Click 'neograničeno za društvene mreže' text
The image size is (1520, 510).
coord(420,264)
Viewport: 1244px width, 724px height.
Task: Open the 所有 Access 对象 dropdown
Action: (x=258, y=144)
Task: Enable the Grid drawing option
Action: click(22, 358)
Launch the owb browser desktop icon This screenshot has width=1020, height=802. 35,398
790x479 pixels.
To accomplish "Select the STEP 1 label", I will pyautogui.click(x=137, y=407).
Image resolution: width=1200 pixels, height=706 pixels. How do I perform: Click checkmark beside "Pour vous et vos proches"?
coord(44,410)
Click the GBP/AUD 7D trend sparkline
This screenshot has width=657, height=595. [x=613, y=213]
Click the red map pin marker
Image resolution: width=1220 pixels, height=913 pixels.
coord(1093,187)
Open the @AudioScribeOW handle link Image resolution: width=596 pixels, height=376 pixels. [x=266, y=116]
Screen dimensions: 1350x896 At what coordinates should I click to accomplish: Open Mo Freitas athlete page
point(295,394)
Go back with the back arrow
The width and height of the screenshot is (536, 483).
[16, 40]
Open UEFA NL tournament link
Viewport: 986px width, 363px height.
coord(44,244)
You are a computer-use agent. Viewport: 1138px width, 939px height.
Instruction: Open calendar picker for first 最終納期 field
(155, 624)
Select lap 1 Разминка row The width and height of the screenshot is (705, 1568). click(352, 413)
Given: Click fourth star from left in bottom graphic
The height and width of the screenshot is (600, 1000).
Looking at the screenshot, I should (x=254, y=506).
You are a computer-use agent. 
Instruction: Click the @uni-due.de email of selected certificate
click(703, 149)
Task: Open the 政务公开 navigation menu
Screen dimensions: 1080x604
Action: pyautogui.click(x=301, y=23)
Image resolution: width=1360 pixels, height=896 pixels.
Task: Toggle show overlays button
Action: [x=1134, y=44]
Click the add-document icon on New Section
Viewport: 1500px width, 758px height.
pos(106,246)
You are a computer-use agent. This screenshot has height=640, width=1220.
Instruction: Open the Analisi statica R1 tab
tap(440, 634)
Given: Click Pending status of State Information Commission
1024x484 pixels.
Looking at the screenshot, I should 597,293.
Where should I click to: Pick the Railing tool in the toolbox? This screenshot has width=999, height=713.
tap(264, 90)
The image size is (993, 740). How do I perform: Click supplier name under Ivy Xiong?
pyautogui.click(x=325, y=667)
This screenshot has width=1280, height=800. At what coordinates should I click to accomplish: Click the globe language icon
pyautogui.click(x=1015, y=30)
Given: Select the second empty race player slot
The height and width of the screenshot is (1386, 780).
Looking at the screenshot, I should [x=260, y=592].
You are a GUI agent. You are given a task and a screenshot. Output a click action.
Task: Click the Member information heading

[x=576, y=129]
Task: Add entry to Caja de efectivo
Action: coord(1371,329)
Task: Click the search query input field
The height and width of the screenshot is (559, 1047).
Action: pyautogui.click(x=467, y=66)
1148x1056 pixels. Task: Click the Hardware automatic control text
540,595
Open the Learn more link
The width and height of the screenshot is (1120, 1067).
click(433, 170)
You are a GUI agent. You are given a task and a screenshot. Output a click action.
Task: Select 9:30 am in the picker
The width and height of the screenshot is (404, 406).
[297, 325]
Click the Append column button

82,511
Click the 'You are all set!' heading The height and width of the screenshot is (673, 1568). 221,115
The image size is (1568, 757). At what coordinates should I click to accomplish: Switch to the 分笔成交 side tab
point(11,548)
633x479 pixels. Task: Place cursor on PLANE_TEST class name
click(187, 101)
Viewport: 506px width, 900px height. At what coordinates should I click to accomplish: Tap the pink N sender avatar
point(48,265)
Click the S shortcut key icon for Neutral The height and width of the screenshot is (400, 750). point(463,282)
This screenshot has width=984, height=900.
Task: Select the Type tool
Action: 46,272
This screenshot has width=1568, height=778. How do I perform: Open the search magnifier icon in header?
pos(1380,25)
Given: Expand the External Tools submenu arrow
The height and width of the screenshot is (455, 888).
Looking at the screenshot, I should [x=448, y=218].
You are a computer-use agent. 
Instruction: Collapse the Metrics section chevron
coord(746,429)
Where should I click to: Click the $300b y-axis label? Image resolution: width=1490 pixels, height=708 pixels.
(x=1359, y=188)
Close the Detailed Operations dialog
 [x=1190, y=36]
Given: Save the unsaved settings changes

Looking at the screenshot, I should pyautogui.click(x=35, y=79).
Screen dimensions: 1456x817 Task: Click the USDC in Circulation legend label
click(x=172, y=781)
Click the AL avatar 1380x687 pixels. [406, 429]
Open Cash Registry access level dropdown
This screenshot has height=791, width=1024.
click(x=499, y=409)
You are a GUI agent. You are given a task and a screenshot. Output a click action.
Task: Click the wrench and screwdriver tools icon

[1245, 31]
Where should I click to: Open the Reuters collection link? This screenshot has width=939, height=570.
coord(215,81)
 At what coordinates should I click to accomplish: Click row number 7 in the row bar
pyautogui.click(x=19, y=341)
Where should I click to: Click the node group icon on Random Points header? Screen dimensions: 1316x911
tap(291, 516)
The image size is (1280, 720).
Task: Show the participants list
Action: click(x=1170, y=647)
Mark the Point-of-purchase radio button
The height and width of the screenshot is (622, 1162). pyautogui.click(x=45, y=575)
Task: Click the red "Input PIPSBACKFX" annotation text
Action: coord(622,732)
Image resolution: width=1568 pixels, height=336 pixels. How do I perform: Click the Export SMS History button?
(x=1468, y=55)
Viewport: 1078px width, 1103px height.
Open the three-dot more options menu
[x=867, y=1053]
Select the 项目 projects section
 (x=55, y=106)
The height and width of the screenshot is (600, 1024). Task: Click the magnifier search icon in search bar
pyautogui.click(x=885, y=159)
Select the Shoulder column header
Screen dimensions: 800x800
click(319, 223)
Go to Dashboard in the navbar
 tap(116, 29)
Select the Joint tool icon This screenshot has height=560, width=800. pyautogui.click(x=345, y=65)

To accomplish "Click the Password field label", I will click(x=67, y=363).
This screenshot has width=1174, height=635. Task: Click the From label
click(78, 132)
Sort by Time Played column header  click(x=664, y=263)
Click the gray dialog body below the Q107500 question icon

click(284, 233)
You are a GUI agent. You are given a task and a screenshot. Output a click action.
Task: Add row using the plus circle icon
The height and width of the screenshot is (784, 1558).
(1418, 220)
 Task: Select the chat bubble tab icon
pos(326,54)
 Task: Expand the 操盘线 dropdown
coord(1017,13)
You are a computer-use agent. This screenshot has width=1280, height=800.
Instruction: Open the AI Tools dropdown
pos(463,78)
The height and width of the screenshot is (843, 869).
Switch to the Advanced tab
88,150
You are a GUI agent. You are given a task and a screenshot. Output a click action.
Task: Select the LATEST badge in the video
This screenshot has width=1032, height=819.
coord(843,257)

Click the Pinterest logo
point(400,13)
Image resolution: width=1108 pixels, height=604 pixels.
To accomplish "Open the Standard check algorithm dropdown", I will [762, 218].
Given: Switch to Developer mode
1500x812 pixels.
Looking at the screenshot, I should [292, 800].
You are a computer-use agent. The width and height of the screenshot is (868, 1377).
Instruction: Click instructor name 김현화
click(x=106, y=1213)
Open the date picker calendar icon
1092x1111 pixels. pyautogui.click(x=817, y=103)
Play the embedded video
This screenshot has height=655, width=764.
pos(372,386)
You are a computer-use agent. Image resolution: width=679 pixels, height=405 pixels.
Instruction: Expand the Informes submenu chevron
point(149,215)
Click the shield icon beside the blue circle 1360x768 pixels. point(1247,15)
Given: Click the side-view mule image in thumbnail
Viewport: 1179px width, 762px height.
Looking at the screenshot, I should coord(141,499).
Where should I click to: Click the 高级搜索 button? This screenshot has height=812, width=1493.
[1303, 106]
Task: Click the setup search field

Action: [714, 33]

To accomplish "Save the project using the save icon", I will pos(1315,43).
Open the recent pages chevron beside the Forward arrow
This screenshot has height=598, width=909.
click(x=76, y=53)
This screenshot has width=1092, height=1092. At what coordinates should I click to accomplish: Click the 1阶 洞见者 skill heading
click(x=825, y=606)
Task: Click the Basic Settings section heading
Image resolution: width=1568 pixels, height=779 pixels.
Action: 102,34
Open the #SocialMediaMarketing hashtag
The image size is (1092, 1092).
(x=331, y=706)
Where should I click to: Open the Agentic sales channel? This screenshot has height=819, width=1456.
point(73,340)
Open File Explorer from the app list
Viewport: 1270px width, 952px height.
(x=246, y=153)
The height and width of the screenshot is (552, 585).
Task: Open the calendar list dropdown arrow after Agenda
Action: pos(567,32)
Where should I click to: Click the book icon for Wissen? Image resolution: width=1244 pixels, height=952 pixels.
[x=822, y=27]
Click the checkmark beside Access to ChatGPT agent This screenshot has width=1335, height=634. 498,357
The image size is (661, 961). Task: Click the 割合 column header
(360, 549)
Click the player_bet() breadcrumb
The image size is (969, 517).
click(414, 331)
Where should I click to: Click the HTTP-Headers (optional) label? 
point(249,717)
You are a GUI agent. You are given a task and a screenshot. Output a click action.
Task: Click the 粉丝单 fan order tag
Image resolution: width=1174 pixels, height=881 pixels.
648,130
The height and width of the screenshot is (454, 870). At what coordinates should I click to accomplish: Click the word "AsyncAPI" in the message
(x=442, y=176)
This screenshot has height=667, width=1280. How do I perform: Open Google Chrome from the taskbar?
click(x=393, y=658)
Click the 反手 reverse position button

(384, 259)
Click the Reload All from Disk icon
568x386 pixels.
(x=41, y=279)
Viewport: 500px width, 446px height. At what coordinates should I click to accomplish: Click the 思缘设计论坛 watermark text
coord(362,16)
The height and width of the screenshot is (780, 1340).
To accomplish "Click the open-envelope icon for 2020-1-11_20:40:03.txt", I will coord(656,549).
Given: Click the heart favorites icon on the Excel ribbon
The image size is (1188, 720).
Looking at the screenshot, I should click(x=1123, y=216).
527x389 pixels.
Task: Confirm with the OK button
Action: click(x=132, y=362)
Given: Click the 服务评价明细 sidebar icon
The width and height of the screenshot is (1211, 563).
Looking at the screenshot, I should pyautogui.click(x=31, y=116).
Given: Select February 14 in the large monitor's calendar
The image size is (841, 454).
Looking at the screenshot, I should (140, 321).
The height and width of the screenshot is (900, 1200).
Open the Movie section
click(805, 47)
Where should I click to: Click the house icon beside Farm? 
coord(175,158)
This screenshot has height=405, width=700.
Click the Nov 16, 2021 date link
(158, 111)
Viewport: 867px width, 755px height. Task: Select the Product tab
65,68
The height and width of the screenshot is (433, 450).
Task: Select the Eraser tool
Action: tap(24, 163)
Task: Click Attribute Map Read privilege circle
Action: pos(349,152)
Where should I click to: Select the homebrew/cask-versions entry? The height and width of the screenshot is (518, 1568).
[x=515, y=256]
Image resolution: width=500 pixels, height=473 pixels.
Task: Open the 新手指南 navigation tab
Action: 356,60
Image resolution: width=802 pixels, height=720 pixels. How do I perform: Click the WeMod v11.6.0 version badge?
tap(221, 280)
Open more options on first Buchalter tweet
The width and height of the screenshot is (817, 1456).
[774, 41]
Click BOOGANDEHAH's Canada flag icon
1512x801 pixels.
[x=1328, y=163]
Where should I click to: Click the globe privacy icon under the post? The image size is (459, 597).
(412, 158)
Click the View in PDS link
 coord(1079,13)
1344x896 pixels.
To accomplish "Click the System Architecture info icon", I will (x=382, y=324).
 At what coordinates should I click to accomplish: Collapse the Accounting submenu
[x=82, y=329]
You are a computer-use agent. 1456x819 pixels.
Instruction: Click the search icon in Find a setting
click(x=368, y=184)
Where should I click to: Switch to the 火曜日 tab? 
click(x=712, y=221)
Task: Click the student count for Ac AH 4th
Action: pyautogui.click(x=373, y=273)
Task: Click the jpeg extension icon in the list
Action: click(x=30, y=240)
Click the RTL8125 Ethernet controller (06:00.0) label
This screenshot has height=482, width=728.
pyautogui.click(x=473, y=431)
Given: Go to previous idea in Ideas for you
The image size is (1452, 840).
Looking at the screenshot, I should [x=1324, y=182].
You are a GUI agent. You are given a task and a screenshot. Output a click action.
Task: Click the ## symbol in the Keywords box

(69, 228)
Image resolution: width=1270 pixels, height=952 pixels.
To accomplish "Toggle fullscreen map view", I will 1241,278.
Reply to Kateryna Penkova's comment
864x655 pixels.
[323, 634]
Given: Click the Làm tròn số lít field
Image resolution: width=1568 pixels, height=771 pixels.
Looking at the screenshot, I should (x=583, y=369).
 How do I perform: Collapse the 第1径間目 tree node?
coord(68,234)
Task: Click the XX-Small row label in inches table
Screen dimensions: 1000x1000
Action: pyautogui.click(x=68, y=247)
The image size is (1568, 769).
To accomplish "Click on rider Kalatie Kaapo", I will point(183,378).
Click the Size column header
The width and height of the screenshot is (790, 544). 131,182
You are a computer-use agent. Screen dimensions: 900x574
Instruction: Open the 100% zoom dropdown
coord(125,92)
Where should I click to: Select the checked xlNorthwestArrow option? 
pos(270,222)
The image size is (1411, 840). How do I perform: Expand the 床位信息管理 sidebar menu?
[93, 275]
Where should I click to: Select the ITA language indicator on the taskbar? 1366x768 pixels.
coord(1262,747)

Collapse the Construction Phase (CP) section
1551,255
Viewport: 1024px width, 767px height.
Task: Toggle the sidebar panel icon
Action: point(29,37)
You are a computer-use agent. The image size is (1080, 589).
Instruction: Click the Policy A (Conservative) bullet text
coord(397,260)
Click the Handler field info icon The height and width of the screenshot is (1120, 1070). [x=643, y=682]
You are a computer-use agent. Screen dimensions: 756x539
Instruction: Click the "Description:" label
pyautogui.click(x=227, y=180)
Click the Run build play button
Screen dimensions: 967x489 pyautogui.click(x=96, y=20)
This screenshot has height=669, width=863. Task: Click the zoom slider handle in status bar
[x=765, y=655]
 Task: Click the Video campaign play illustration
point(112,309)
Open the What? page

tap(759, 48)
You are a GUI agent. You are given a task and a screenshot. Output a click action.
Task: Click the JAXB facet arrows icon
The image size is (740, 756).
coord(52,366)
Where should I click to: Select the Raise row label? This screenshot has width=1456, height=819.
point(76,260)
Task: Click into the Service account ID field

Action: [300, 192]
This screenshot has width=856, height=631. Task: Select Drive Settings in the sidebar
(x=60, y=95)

▬▬▬

Report all lines of the material that contain the word "using".

* REPLY
Task: Add row using the plus circle icon
To accomplish "Save the project using the save icon", I will pos(1315,43).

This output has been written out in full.